Work to complete> Return every line of the records, exact and in full, until you have returned the line with "Task: Click the AWS logo home icon", and include none of the pictures.

* * * * * * * * *

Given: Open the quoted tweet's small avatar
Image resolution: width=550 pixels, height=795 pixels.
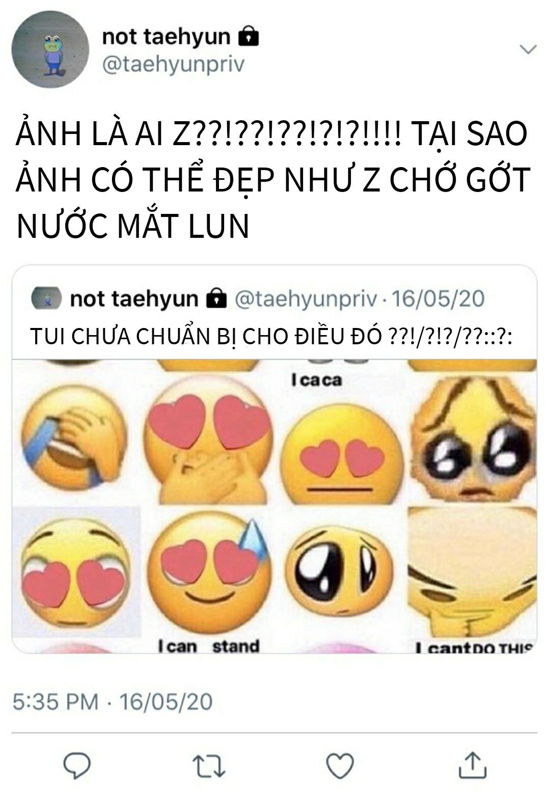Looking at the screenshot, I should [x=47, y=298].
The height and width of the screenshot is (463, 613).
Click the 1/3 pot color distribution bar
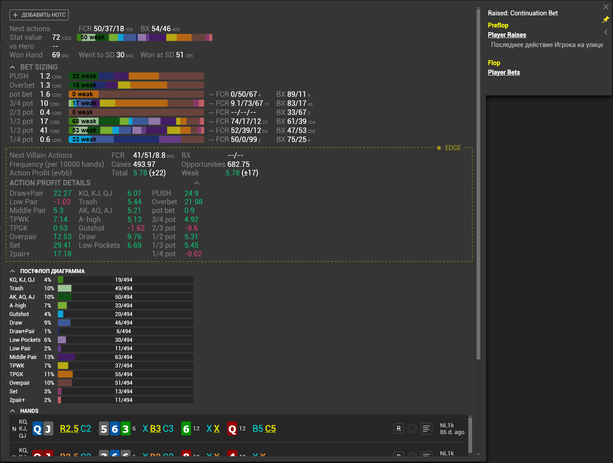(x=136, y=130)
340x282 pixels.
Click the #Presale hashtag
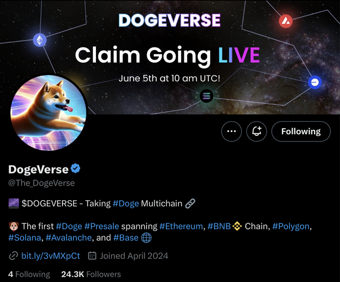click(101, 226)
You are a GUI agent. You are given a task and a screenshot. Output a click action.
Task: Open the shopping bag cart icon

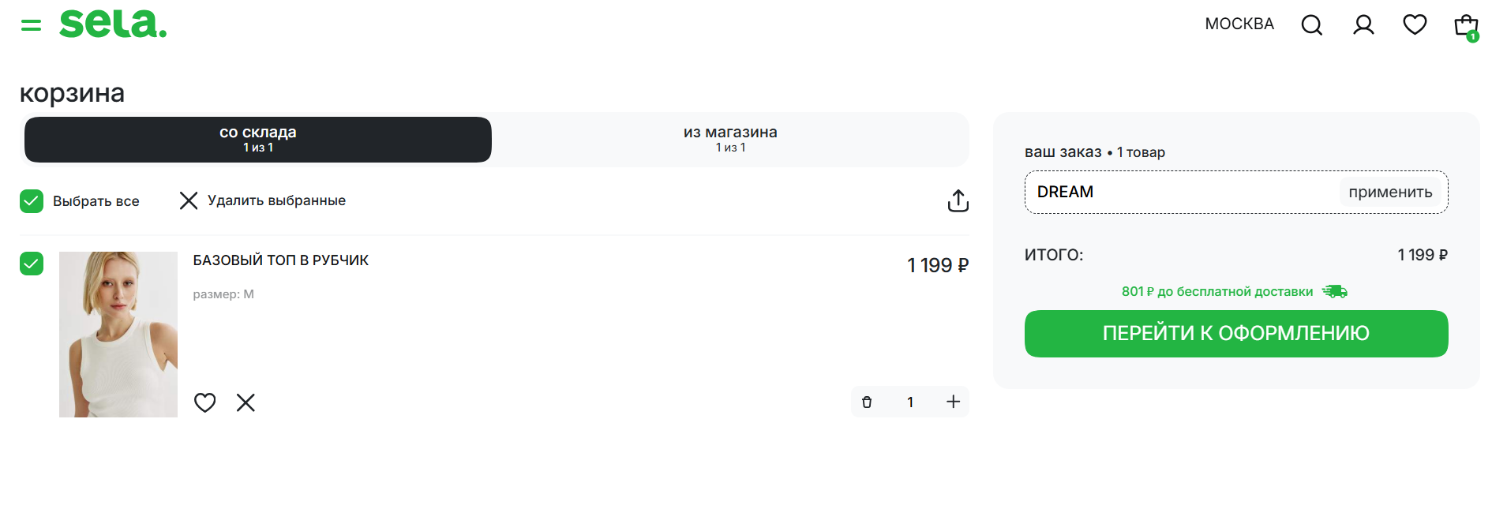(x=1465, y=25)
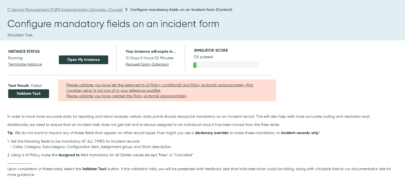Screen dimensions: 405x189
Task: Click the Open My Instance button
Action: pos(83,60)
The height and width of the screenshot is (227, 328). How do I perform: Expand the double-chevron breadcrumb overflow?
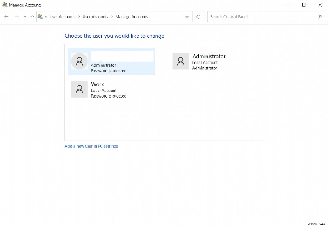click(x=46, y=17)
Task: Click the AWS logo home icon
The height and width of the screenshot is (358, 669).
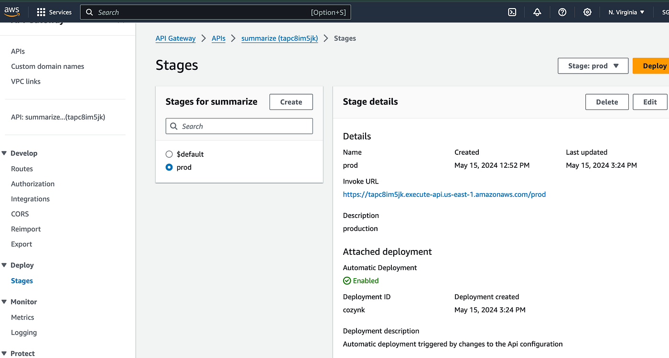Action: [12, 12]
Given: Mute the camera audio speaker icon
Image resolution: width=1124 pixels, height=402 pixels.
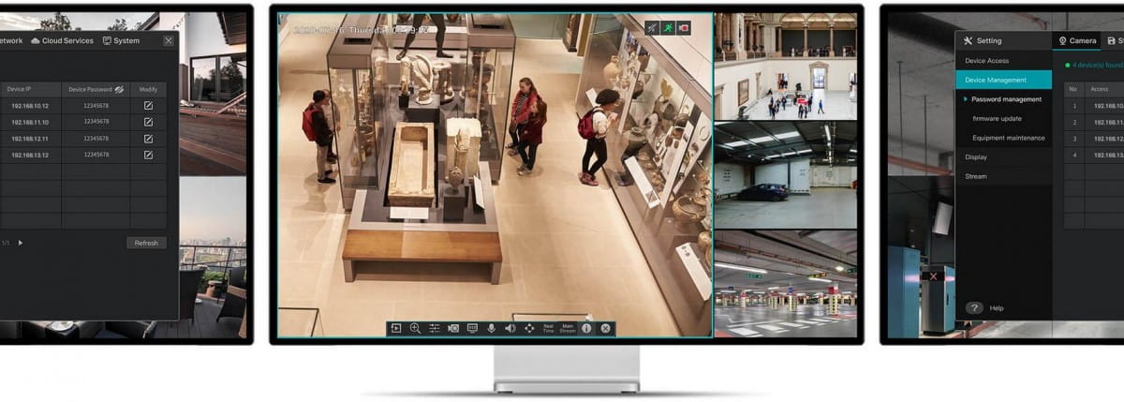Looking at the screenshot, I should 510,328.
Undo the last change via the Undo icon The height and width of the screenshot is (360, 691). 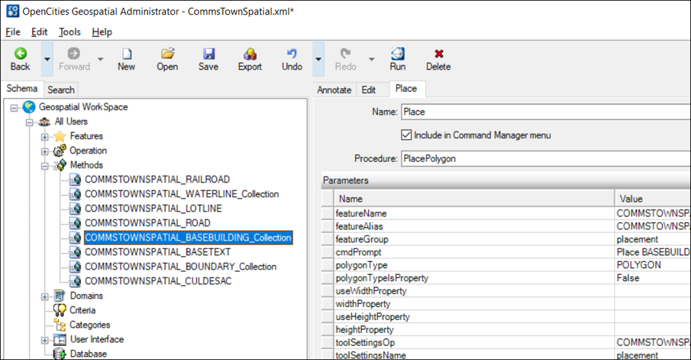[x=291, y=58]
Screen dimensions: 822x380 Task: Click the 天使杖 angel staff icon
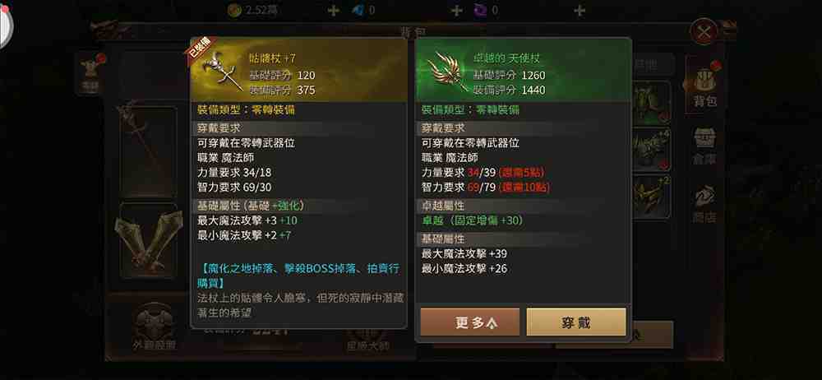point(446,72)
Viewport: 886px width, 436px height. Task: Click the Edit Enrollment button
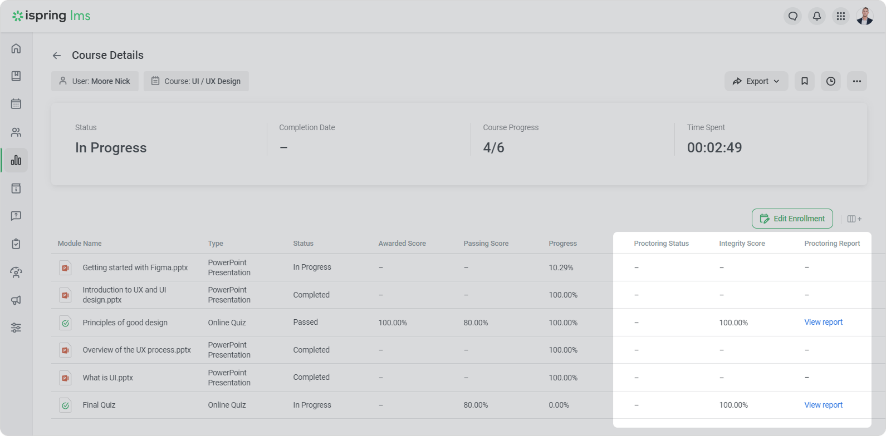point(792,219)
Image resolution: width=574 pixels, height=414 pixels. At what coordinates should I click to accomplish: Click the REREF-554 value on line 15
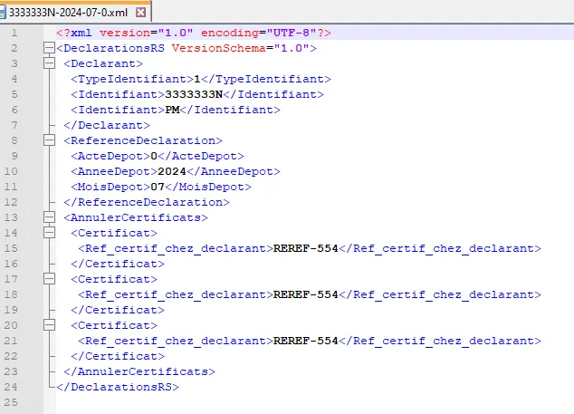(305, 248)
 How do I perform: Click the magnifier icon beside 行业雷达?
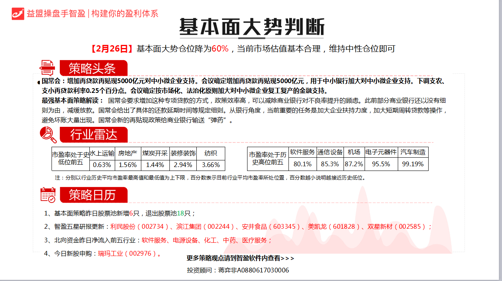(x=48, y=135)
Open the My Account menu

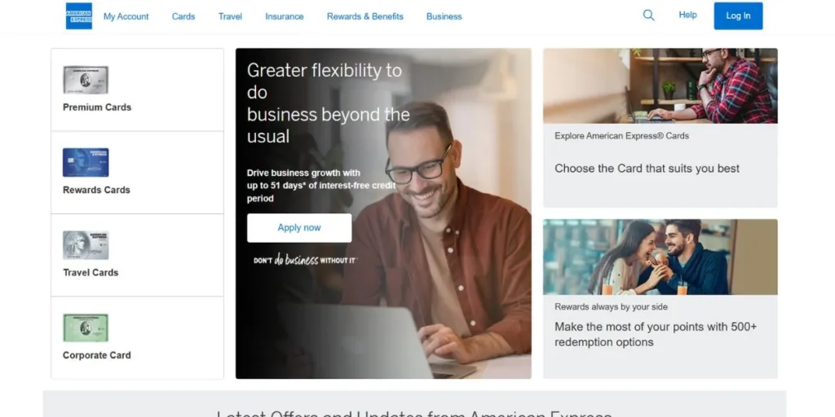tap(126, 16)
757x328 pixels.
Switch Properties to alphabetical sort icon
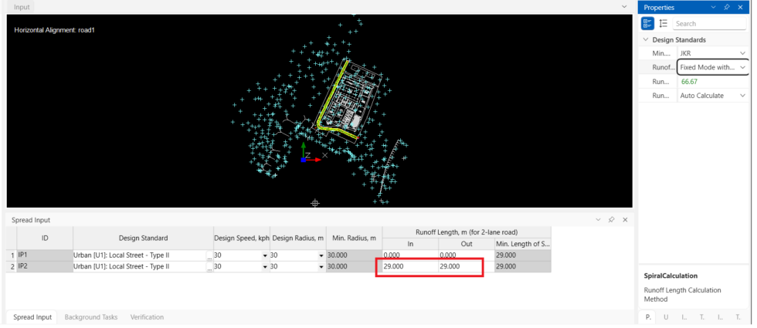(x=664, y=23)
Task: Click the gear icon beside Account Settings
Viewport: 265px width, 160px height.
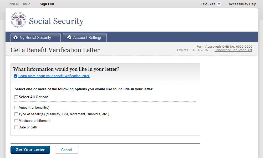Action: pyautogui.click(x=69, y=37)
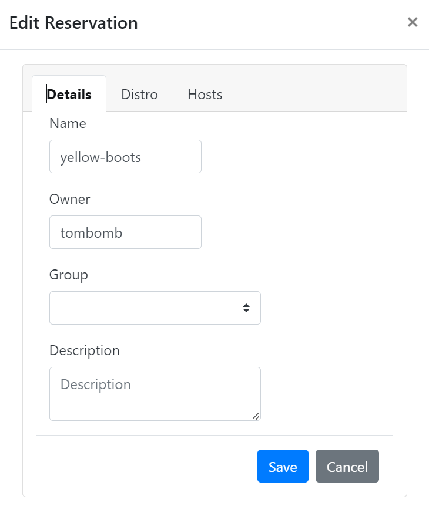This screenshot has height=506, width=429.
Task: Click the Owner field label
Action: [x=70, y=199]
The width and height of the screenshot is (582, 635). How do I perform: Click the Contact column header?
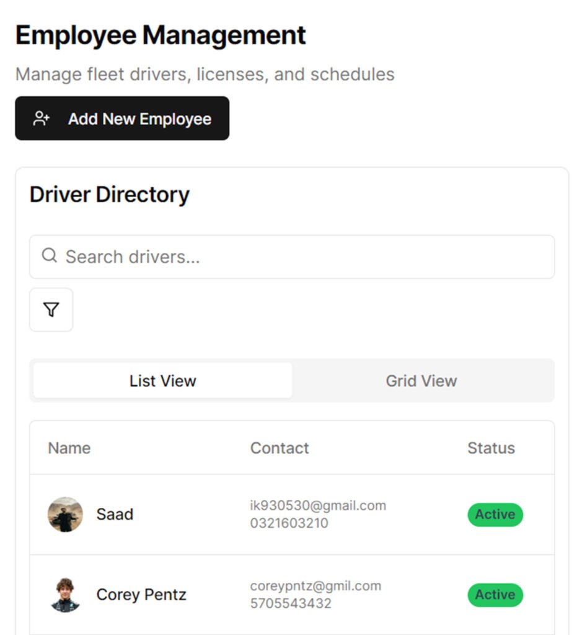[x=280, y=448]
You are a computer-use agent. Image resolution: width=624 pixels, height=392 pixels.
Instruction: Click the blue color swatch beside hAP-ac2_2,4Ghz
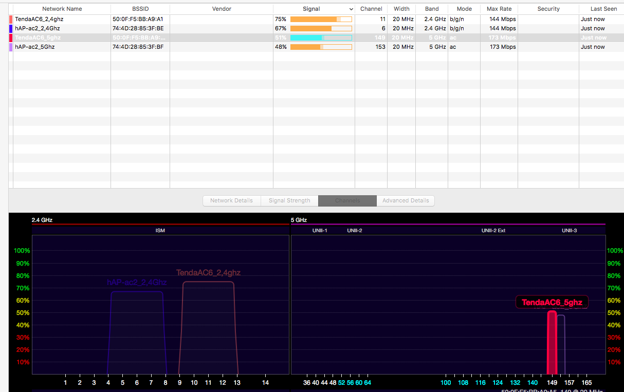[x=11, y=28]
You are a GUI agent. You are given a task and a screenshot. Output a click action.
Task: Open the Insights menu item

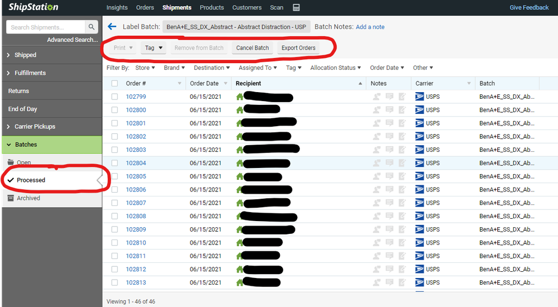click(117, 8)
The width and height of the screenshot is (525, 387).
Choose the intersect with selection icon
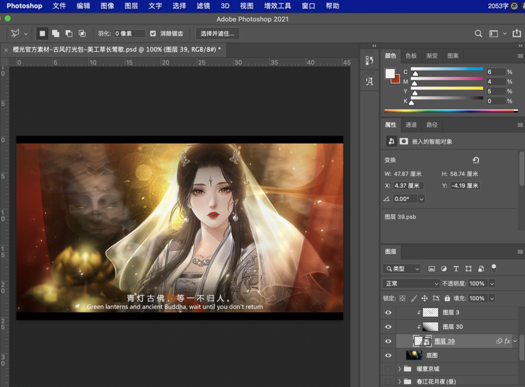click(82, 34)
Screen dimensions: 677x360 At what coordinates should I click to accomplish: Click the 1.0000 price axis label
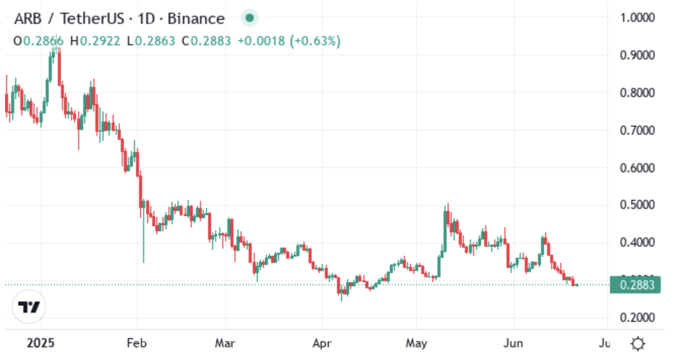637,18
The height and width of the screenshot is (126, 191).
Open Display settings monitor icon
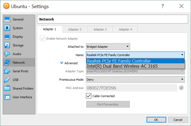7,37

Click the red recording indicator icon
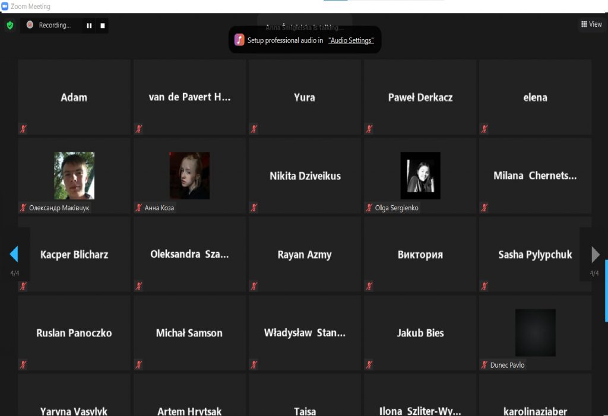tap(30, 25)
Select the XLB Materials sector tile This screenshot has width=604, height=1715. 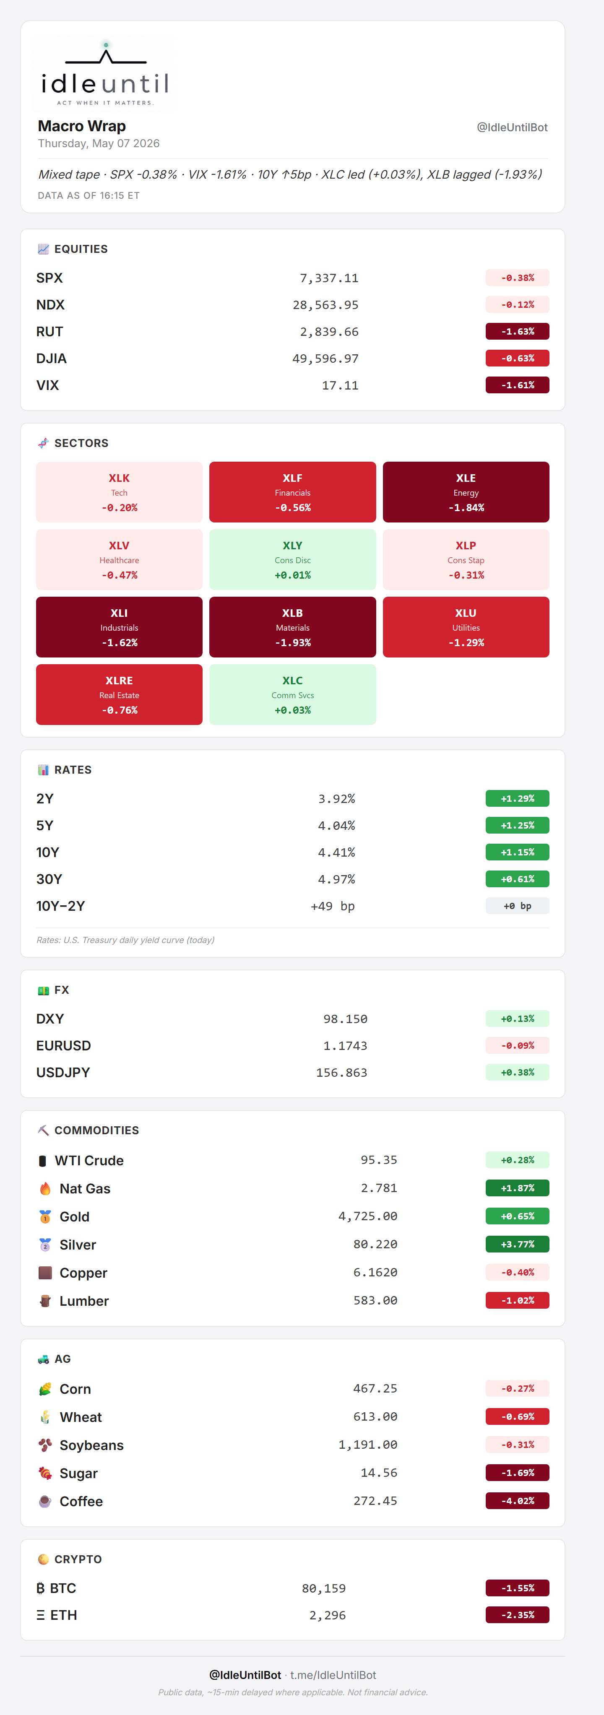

* * * * * * * * *

Response>
Given: Open the quoted tweet's small avatar
Image resolution: width=550 pixels, height=795 pixels.
Looking at the screenshot, I should [x=47, y=298].
The height and width of the screenshot is (463, 613).
Click the 1/3 pot color distribution bar
(x=136, y=130)
340x282 pixels.
Click the #Presale hashtag
click(101, 226)
You are a GUI agent. You are given a task and a screenshot. Output a click action.
Task: Open the shopping bag cart icon

(x=1465, y=25)
Screen dimensions: 405x189
Task: Click the Open My Instance button
Action: pos(83,60)
The height and width of the screenshot is (227, 328). How do I perform: Expand the double-chevron breadcrumb overflow?
click(x=46, y=17)
Task: Click the AWS logo home icon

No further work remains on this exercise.